Because ${\hat{Y}}_{(i)} = X_{i}^{⊤} {\hat{β}}_{(i)}$ for a linear model fit by ols, the l1ocv criterion becomes

CV = \sum_{i = 1}^{n} {(\frac{{\hat{U}}_{i}}{1 - h_{i}})}^{2}

Under the classical homoskedastic linear model $E ({\hat{U}}_{i}^{2}) = (1 - h_{i}) σ^{2}$ , where σ ² is the variance of a regression error,

E (CV) = σ^{2} \sum_{i = 1}^{n} \frac{1}{1 - h_{i}}

If n is large enough and there are no high-leverage points, a first-order Taylor series expansion of (1 − h_i )⁻ ¹ about h_i = 0 gives

E (CV) \approx σ^{2} \sum_{i = 1}^{n} (1 + h_{i}) = (n + k) σ^{2}

Thus, in this case, cv is an approximately unbiased estimator of the mspe.
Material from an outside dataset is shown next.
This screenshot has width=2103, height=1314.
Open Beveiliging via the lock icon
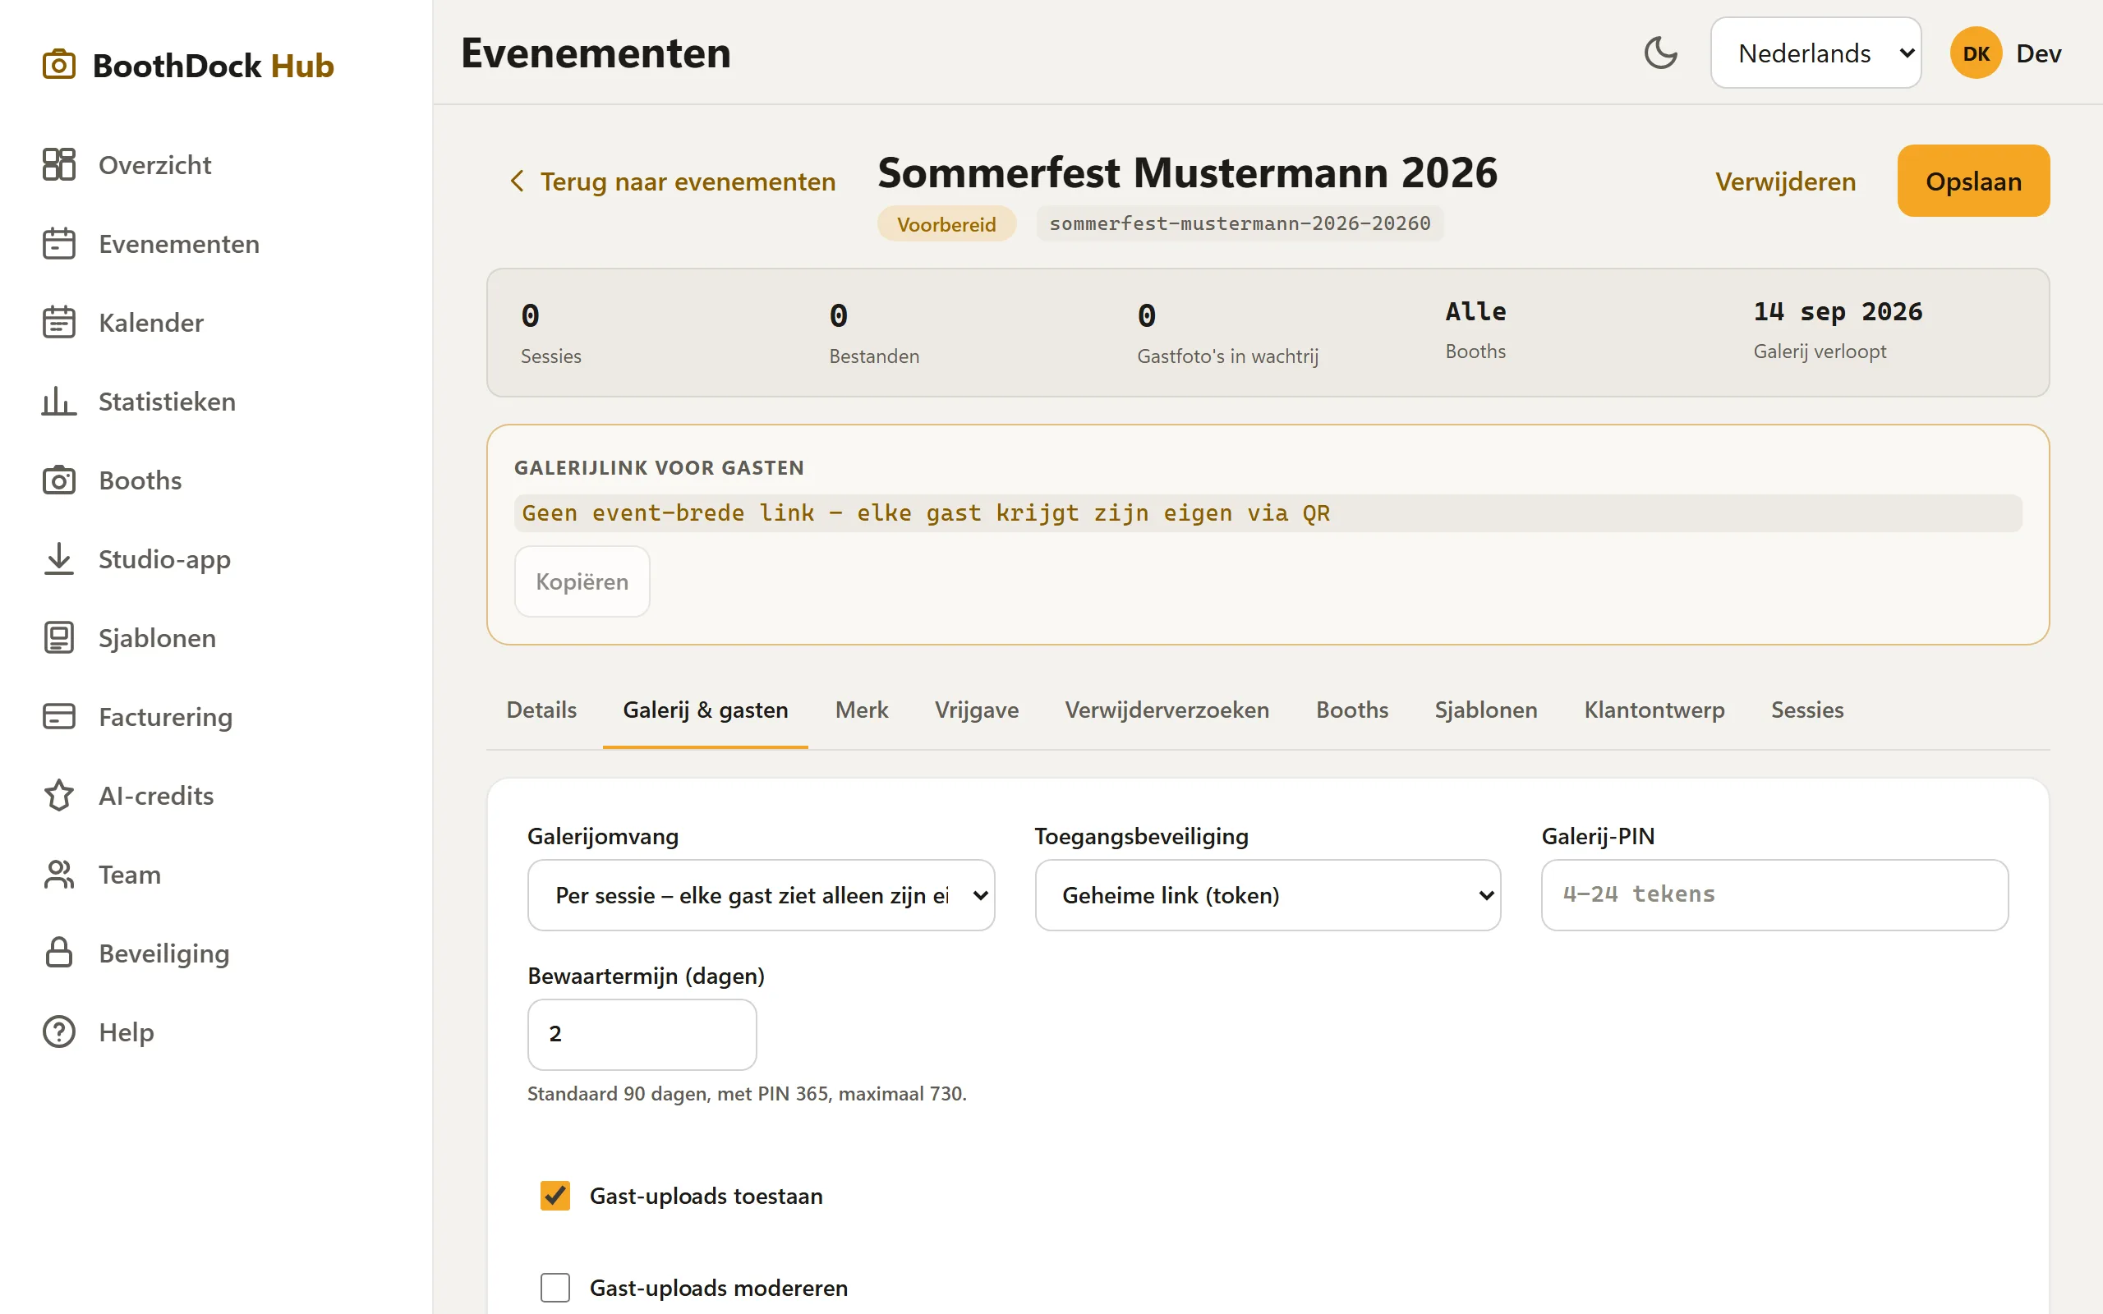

Similar criteria are easily constructed for simple iv, 2sls, fe, fe-iv, or fe-2sls estimates using (2)–(6).

5 Diagnostic checking

We focus on predictive residuals and measures of influence and leverage.

5.1 Predictive residuals

Predictive OLS residuals are defined as

{\hat{U}}_{(i)} = Y_{i} - X_{i}^{⊤} {\hat{β}}_{(i)} = \frac{{\hat{U}}_{i}}{1 - h_{i}} i = 1, \dots, n

The main advantage of predictive residuals is that they tend to give more emphasis to high-leverage points, because ${\hat{U}}_{(i)} \geq {\hat{U}}_{i}$ because 0 ≤ h_i ≤ 1. Notice that predictive residuals are in fact ubiquitous, because they are a part of (1), the formula for the jackknife estimate of the sampling variance of OLS, and the L1OCV criterion for OLS. Also notice that the predictive residuals are related to the internally Studentized residuals ${\hat{U}}_{i}^{S} = {\hat{U}}_{i} / \sqrt{s^{2} (1 - h_{i})}$ , with $s^{2} = {(n - k)}^{- 1} \sum_{i = 1}^{n} {\hat{U}}_{i}^{2}$ , which have approximately unit variance under the assumptions of the classical linear model. The externally Studentized residuals instead replace s ² by $s_{(i)}^{2} = {(n - k - 1)}^{- 1} \sum_{j \neq 1} {\hat{U}}_{(i)}^{2}$ .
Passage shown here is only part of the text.